PROBLEM TO WORK ON: Echo the listing below verbatim, starting with the line containing "For every named" and going on through the line containing "Recursos (201, 2514)", both included.

THE INPUT:
==*==

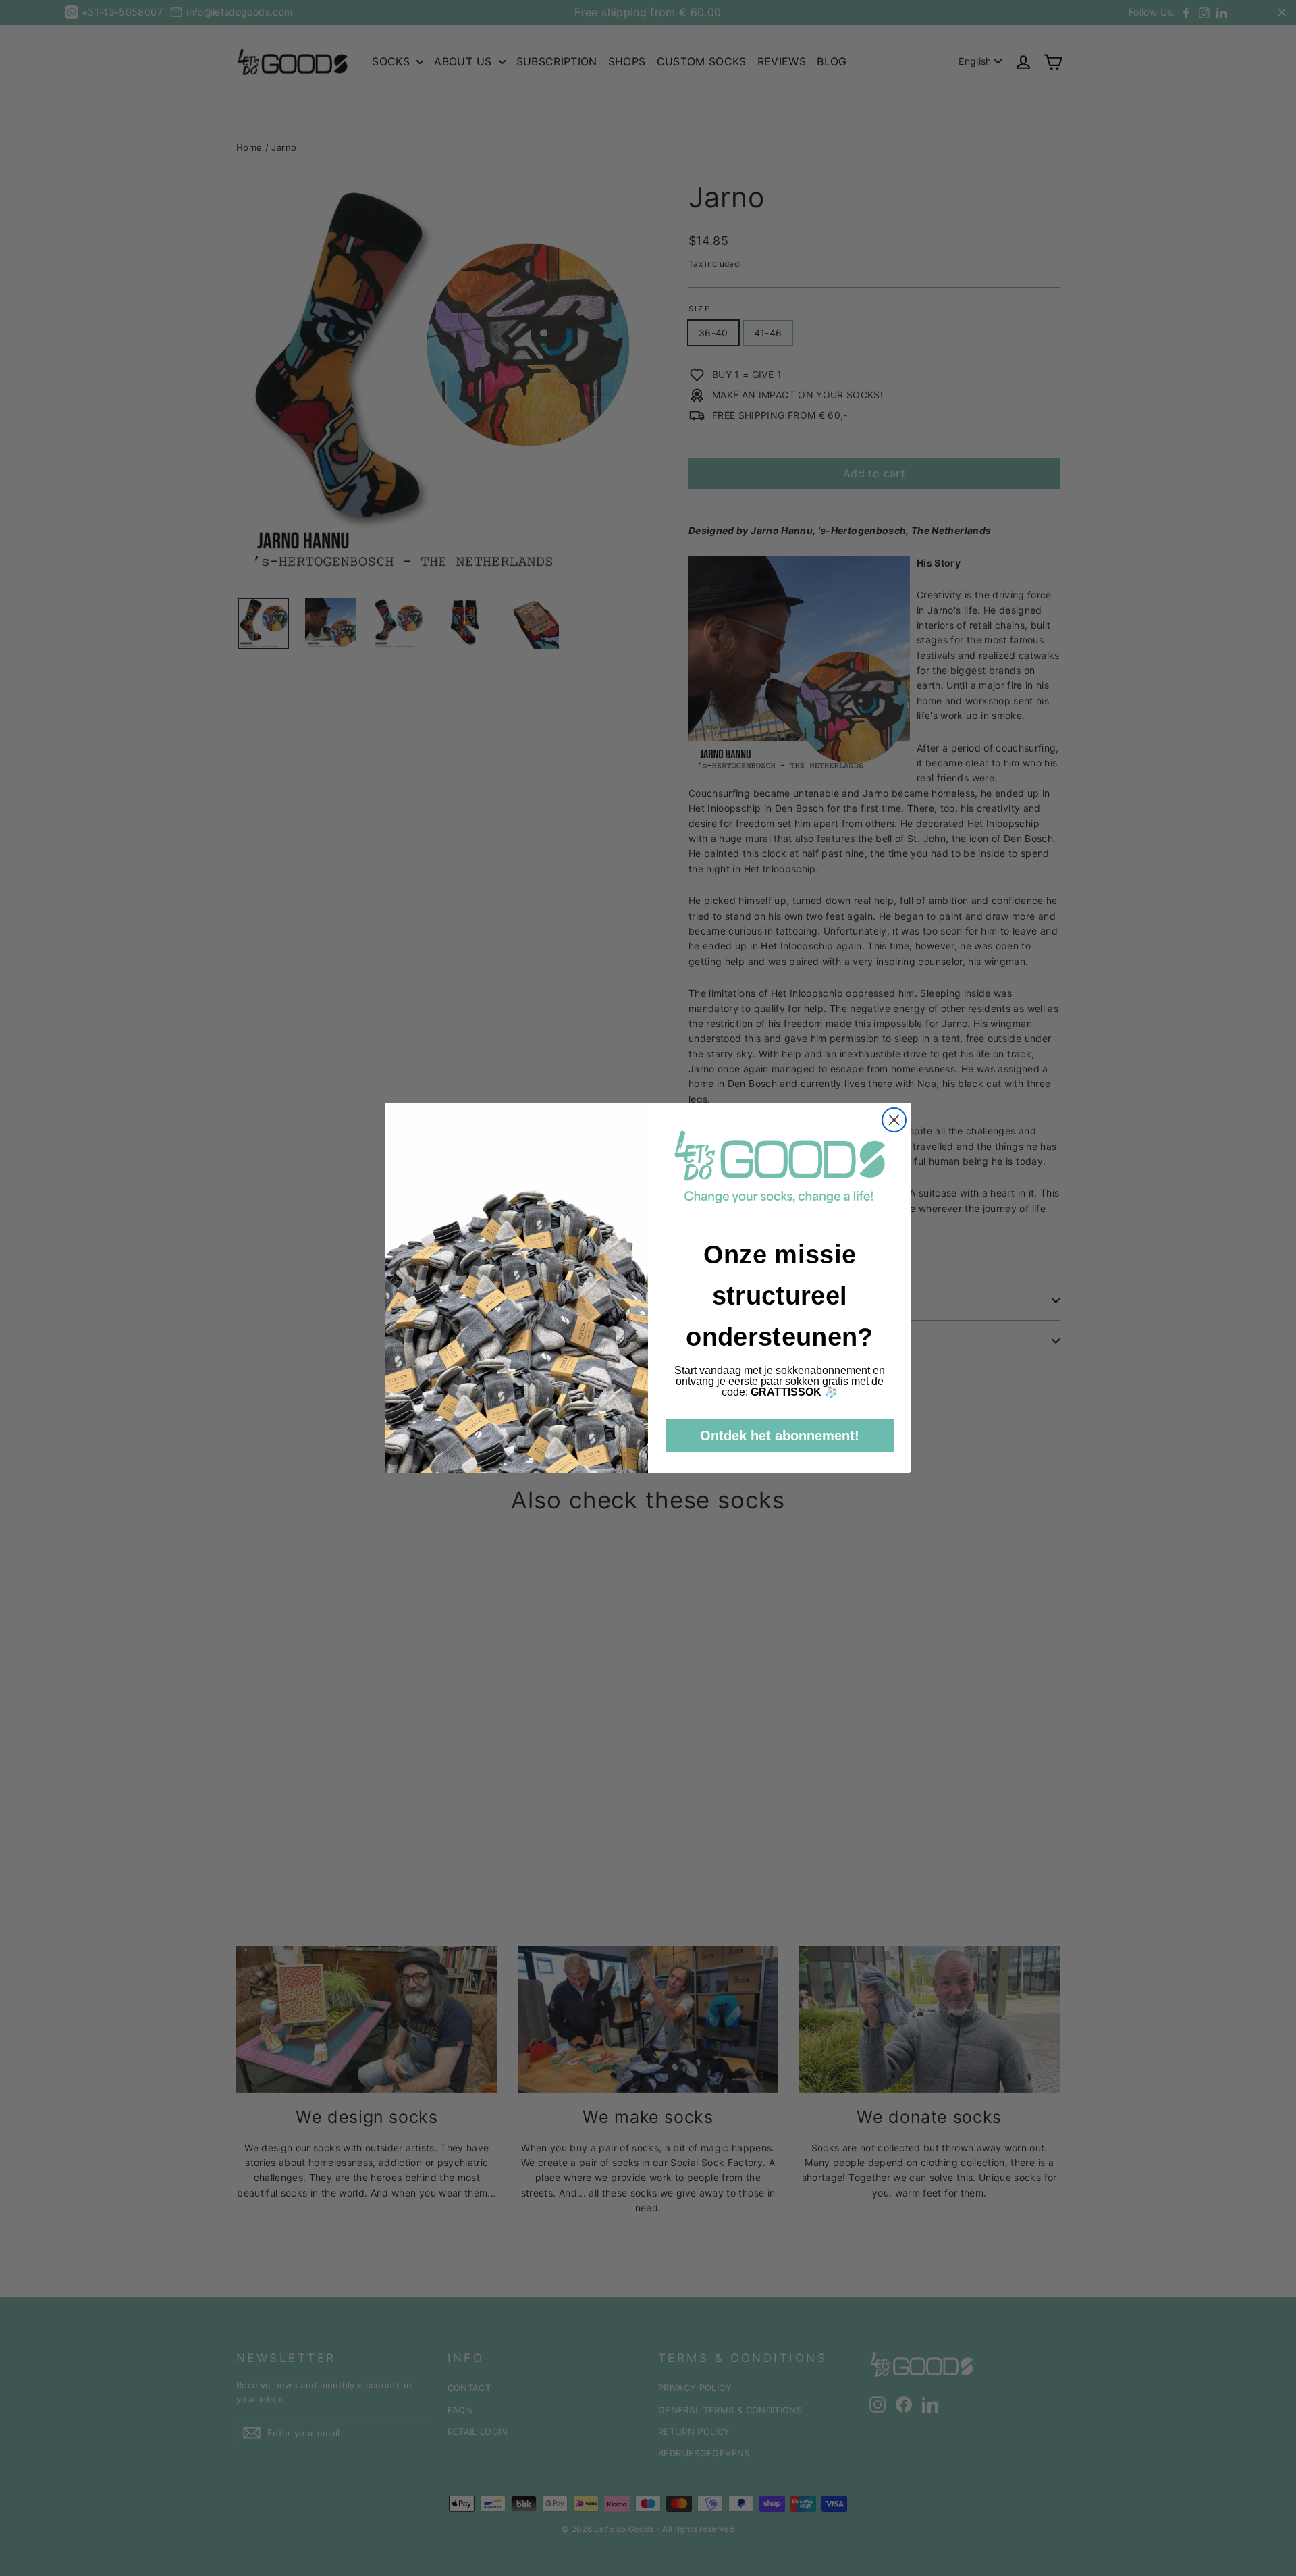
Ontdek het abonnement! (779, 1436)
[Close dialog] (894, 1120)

==*==

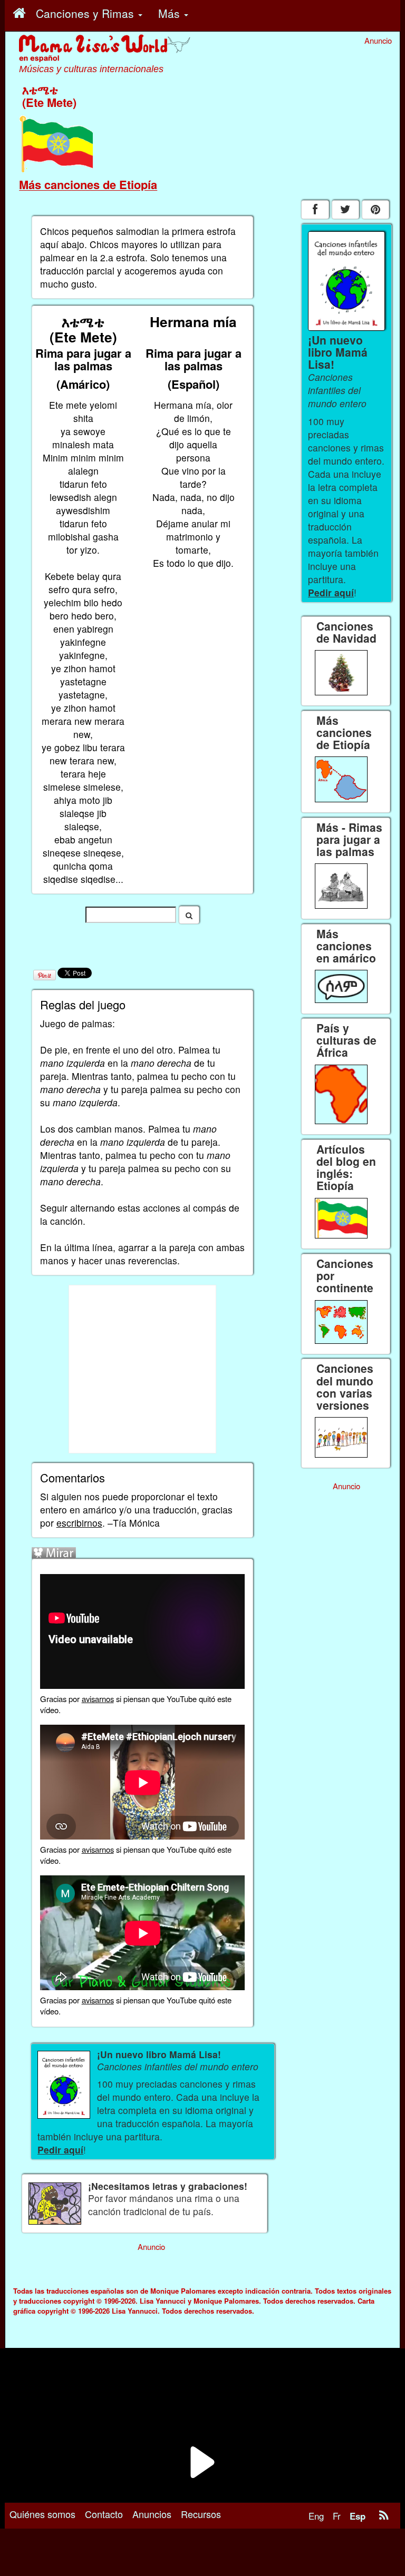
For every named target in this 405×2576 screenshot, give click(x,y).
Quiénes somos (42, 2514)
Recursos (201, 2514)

==*==

RESULT OF THE TASK:
For every named target in this 405×2576 screenshot, give click(x,y).
Quiénes somos (42, 2514)
Recursos (201, 2514)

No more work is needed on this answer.